When I was about fourteen one of the retired nuns in the community at my convent school had a golden jubilee of vows. The school - presumably at her request - presented her with the most modest of gifts for such an occasion - a new breviary cover. As she thanked us effusively, promising to pray for us whenever she used it, I understood, in a strange, inchoate sort of way, the inner freedom and detachment to which she was witnessing. But I can also remember thinking, very definitely: It must be awful to be a nun - you do it for fifty years, and all you get is a cover for your prayer book... I'm not sure what, exactly, I thought we should have given her - just that fifty years of vows deserved something a lot grander than a book cover.

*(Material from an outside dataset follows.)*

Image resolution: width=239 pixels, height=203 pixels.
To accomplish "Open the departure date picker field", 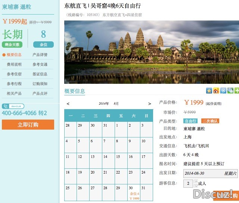I will pos(211,173).
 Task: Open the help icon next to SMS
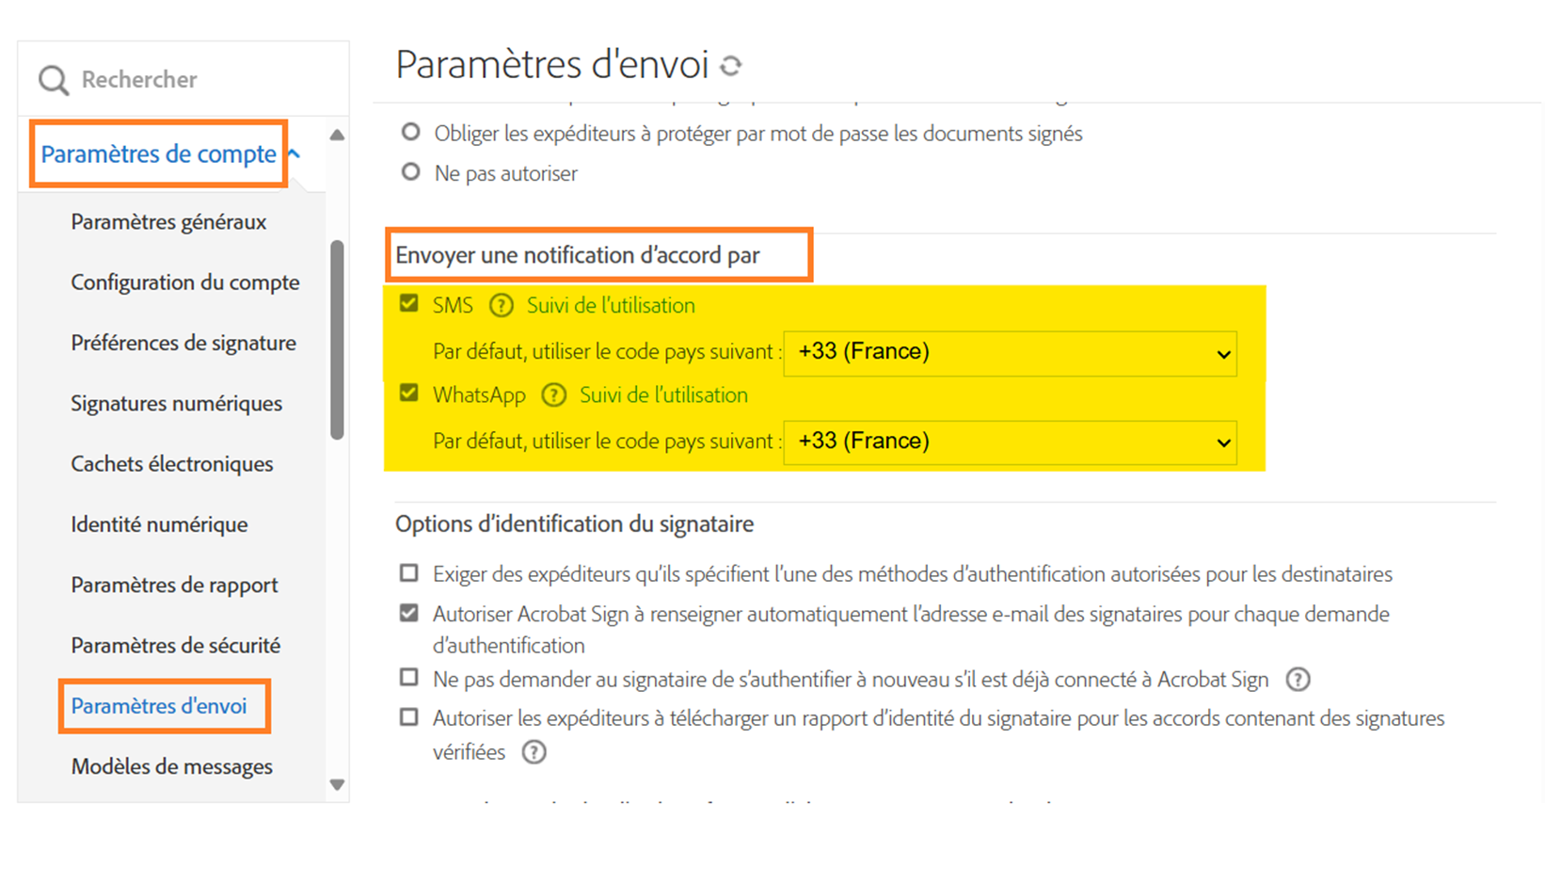point(501,305)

Thankfully, memories of Sr Angela's breviary didn't prevent me from responding, years later, to God's compelling call to religious life; to embarking on a life which isn't at all awful, and in which, over the years, I have come to a deeper understanding of that simplicity of heart which makes someone genuinely grateful for the gift of a breviary cover. Our vows commit us to seek a lifestyle which is simple and unpretentious, to strive to reduce our needs and to pool all our resources in a "community of goods". If we have enough, then really, we have "everything" - certainly everything we need.

And so I understood perfectly when one of my RSCJ sisters, who recently celebrated a milestone birthday, said she didn't want any presents. Of course, this was mostly disregarded, though gifts were simple. I saw one sister explaining her choice of gift; I didn't hear what she said, just the final line, uttered jokingly: I mean, what do you give the woman who has everything?

What do you give the person who has everything...? A question often asked, jokingly or not, with reference to material wealth and possessions. In this respect, my sister does not already "have everything"... except of course, that she does: she has God, totally, and a life centred in him. That, most definitely, is everything.

Give all, said St Madeleine Sophie, and you will find all. Give, said Jesus, and it will be given to you. A good measure, pressed down, shaken together and running over will be poured into your lap. (Luke 6.38) And elsewhere he extravagantly promises a hundredfold for all that his followers give up for his sake: not a hundred houses or fields, but something infinitely more precious - his very self; his life and love, and an abundance of grace and joy therein.

My sister last week, Sr Angela forty years ago, have both discovered and live the truth of those promises. As for me, I will admit that as yet I'm nowhere near Sr Angela's detachment; hopefully, it won't take me until my golden jubilee (in 2046) to have simplified my needs and wants a good deal more. Hopefully, well before then, I too will be a woman who has everything, because she has the entirety of God.